Abstract
A project based on the “Breakthrough series” for reducing the patients’ perception of coercion in psychiatric acute wards is presented. Three different measures were chosen: 1) engagement of the patients in the formulation of the treatment plan, 2) frequent and regular joint patient and staff evaluations, and 3) renegotiation of treatment plans if necessary. A 5-week baseline was followed by a 12-week intervention period. Anonymously administered self-rating scales were used: the Coercion Ladder and the SPRI questionnaire. Two questions addressing aversive events (verbal and physical) were added. Participation rates were 86% (patients). Data from 190 admissions were analysed. The interventions resulted in only marginal changes in two of eight parameters (the staff's respect and understanding and on total satisfaction with the received help) and no change in experienced coercion.
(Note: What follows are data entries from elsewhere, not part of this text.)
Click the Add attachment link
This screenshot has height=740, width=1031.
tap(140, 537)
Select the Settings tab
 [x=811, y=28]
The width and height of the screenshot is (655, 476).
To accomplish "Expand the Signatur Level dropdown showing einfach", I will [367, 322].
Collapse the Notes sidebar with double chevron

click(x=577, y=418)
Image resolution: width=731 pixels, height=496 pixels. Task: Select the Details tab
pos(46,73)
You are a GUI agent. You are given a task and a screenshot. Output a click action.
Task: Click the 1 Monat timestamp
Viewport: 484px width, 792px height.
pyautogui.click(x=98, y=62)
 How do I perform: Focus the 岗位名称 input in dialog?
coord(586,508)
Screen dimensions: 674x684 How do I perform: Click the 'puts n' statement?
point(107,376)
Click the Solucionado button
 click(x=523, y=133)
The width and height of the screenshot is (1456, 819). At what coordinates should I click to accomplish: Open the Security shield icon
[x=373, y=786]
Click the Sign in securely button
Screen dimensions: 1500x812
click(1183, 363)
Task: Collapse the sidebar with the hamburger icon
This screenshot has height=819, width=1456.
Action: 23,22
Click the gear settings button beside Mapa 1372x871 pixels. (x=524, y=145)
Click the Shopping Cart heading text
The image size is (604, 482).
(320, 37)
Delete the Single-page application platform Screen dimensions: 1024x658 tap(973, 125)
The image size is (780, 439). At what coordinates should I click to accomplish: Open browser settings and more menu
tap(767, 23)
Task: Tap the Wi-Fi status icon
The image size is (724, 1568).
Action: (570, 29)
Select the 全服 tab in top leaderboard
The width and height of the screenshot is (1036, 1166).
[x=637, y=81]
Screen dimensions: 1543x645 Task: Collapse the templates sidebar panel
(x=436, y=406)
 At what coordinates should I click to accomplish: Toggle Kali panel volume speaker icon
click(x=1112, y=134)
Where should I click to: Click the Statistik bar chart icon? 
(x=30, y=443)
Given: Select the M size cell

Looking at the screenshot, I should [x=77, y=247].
Seclusion accounted for 46% of the explained variance (62%) and participation in the formulation of the treatment plan for only 8% in regression analyses where perceived coercion was the dependent variable; a third of the patients had experienced insulting communication from the staff, and 10% physical harassment during their stay. It was concluded that: 1) the average value of experienced coercion was low, 2) taking part in the planning and evaluation of the treatment had marginal effect on experienced coercion, and 3) the main predictor of felt coercion was seclusion. Actions taken primarily to control behaviour were more strongly related to perceived coercion than aspects of compulsory treatment. More thorough analysis of seclusion and improved routines for its implementation are needed.
Sørgaard KW. Patients’ perception of coercion in acute psychiatric wards. An intervention study. Nord J Psychiatry 2004;58:000. Oslo. ISSN 0803-9488.
Sørgaard KW. Patients’ perception of coercion in acute psychiatric wards. An intervention study. Nord J Psychiatry 2004;58:000. Oslo. ISSN 0803-9488.